La reciente ola de divulgación de fotos y videos con leyendas amenazantes de tiroteos en las escuelas derivó en la presentación por parte de la Dirección General de Cultura y Educación (DGCyE) de un protocolo de seguridad para que los docentes siguieran en caso de presentarse una situación extrema como la irrupción de un arma de fuego en clase. No obstante, cabe indagar: ¿quién sembró esta situación que manipula a los adolescentes como si fuera uno más de los famosos desafíos digitales, para continuar la lógica de la violencia y el terror?
Lejos de clausurar el debate o dirigir las críticas hacia un solo actor, lo abordamos con una perspectiva holística, remarcando el carácter multicausal del acontecimiento. Entonces, ¿lo sembraron los dirigentes que construyeron identidades políticas sobre la lógica del enemigo? ¿Los medios que midieron el rating de cada amenaza antes de decidir si era noticia? ¿Las familias que entregaron un dispositivo con conexión ilimitada sin una sola conversación sobre lo que ese dispositivo habilita y lo que destruye?
La Provincia reaccionó con un protocolo de seguridad. Es una respuesta esperable y razonable, aunque también insuficiente. Un protocolo organiza la reacción ante el peligro, pero no modifica las condiciones que producen el peligro. Es el manual de primeros auxilios en un edificio que nadie decidió reforzar.
Hay un aspecto que no aparece en la cobertura mediática y merece ser nombrado: las amenazas se viralizan en escuelas publicas con una frecuencia notoriamente mayor que en escuelas privadas. Eso no habla de una diferencia moral entre sectores socioeconómicos, sino más bien de una diferencia en los recursos disponibles para procesar el conflicto. La escuela publica recibe todo lo que la sociedad no resolvió: la violencia familiar, la precariedad económica, la ausencia de referentes, la soledad digital. Y, a su vez, se le pide que lo resuelva con un Equipo de Orientación Escolar desbordado y un equipo docente sin formación especifica para gestionar crisis de seguridad.
Ante la pregunta inicial sobre quién sembró este cuadro de situación, debemos enfatizar que la respuesta no es cómoda. La sembraron los adultos de acá o de allá, en una sociedad adultocentrista. También, los dirigentes que construyeron identidades políticas sobre la lógica del enemigo, mediante estereotipos, etiquetas y estigmatizaciones. Lo fogonearon los medios que midieron el rating de cada amenaza antes de decidir si el acontecimiento era noticiable. Hicieron su parte las familias que entregaron un dispositivo con conexión ilimitada a un adolescente sin conversación previa sobre lo que ese dispositivo habilita y lo que destruye.

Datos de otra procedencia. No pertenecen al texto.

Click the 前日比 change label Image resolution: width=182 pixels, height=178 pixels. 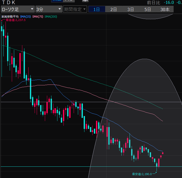point(153,3)
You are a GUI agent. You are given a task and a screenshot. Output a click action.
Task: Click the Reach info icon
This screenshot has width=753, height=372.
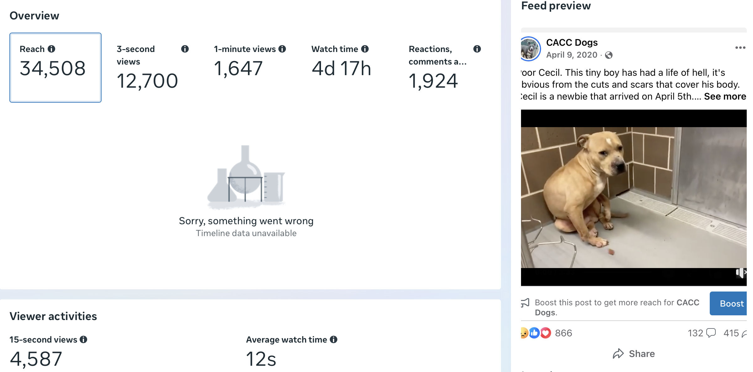pos(51,49)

Y también, hay que decirlo, un sistema educativo que durante décadas redujo la formación ética y en valores a un material de reflexión escrito en el mejor de los casos, en lugar de una practica institucional cotidiana.
La viralización no es un accidente tecnológico; es una decisión editorial disfrazada de algoritmo. Cada vez que un medio publica el video de la amenaza sin contexto critico, no esta informando, está amplificando, está enseñando que el miedo tiene audiencia y que la violencia tiene alcance.

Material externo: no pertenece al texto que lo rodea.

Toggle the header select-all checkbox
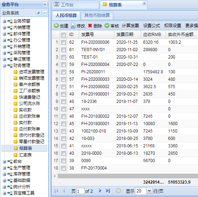198x197 pixels. click(63, 35)
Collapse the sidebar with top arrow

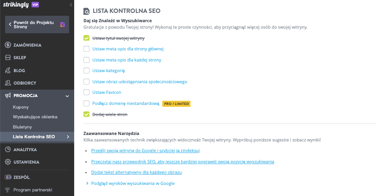tap(71, 5)
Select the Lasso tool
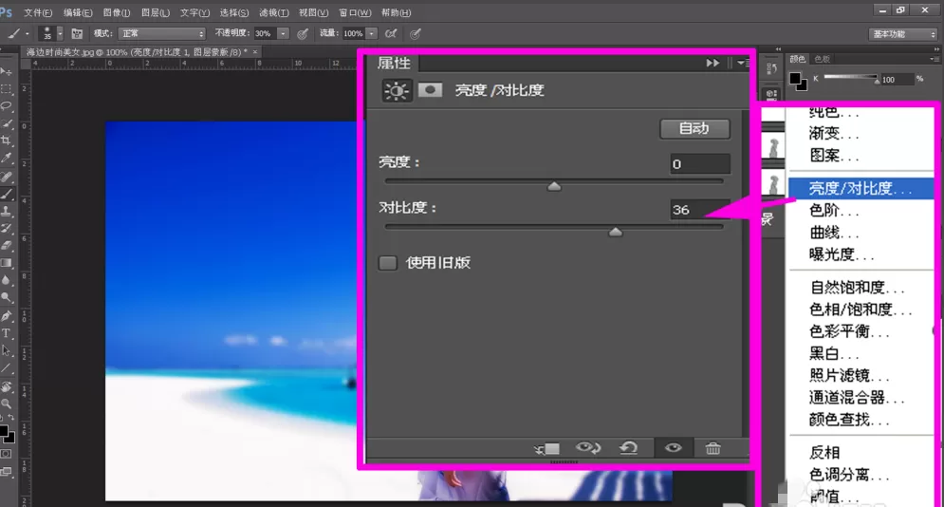 7,106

Nadie va a decirlo en una conferencia de prensa. Pero el problema central no es la seguridad escolar. Es que hemos construido una cultura donde el conflicto se gestiona con la lógica del más fuerte, donde el discurso publico legitima el desprecio, y donde la familia resignó su lugar formativo esperando que otra institución lo ocupe. Esa institución, la escuela, está desbordada. Y cuando se desborda, aparece el protocolo.

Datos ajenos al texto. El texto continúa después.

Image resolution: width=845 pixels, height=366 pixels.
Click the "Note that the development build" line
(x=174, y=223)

Los valores no desaparecieron, fueron desplazados. Y el desplazamiento no ocurrió de la noche a la mañana, sin testigos. Ocurrió en publico, con aplausos.
La pregunta que le corresponde hacerse a cada adulto no es qué está haciendo la escuela ante las amenazas. La pregunta es qué mensaje recibió ese pibe en los últimos seis, doce meses de su casa, de su pantalla, de sus referentes. Y, por doloroso que sea, qué decidimos en su momento los adultos hacer con eso.
*Doctor en Ciencias de la Educación (USAL). Director del Instituto Tecnológico San Bonifacio de Lomas de Zamora. Magister en Macro y micro economía (Universidad de San Andrés). Diplomado en Ciencias Sociales con mención en Educación. Especialista en la Gestión del Sistema Educativo y sus Instituciones (FLACSO). Asistente de investigación en CONICET sobre Juventudes, Educación y Trabajo.
Especialista en Cultura Digital y Educación (DGCyE).